(WORK REQUEST): Select all lines in the records that include "propustite".

────────────────

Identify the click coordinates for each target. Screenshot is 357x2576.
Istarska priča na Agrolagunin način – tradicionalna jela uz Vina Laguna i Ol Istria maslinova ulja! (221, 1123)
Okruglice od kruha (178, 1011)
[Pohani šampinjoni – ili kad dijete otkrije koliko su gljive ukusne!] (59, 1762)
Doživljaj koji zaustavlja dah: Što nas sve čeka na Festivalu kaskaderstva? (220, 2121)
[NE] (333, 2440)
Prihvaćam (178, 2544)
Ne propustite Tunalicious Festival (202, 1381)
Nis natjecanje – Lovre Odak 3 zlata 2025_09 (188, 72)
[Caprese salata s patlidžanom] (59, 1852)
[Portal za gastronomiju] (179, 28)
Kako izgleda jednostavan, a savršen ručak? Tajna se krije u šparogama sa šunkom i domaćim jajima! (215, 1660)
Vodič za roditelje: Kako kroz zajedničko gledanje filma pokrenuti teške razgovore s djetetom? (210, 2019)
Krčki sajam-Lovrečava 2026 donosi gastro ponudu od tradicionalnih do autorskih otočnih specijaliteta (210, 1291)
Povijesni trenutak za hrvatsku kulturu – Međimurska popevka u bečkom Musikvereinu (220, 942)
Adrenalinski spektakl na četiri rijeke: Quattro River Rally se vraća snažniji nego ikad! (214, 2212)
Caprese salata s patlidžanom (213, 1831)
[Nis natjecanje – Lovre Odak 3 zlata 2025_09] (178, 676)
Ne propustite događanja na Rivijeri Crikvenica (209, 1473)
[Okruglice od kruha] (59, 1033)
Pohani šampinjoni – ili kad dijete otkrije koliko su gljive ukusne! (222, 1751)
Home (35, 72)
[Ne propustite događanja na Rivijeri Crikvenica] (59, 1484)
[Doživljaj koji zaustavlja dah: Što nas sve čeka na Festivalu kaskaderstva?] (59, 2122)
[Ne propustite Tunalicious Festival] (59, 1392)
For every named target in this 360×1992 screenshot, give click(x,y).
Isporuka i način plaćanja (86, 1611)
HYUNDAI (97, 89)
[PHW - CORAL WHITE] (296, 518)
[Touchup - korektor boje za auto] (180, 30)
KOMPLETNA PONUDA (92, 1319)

────────────────

(RESPONSE TO THIS TASK):
Ne propustite Tunalicious Festival (202, 1381)
Ne propustite događanja na Rivijeri Crikvenica (209, 1473)
[Ne propustite događanja na Rivijeri Crikvenica] (59, 1484)
[Ne propustite Tunalicious Festival] (59, 1392)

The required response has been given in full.